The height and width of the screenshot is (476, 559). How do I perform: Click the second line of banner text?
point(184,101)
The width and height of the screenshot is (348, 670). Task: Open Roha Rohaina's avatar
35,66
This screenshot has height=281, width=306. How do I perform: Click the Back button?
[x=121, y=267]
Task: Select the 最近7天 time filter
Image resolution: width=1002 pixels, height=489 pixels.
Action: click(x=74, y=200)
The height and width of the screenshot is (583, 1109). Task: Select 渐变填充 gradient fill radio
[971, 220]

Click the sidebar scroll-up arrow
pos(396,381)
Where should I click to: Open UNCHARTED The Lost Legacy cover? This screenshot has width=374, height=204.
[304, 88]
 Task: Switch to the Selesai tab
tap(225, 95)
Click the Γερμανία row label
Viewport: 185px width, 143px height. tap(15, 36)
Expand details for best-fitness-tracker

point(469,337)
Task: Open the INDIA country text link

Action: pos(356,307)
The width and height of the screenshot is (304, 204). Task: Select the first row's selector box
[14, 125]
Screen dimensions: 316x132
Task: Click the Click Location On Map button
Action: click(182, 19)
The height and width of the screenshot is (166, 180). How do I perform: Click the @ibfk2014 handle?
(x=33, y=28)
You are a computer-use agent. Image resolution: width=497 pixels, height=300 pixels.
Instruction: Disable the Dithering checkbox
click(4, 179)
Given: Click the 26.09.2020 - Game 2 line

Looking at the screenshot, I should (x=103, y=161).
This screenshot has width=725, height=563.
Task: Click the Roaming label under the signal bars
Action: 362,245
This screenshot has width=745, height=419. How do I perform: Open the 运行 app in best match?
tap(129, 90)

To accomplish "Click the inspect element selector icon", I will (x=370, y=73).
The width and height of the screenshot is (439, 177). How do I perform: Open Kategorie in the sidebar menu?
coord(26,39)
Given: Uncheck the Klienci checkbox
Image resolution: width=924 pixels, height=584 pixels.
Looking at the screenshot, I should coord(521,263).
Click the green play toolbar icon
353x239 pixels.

What the task requires ▸
Where a line in the records above includes the string "icon", show it.

Task answer ▸
To accomplish "Click the inspect element selector icon", I will (x=370, y=73).
Click the green play toolbar icon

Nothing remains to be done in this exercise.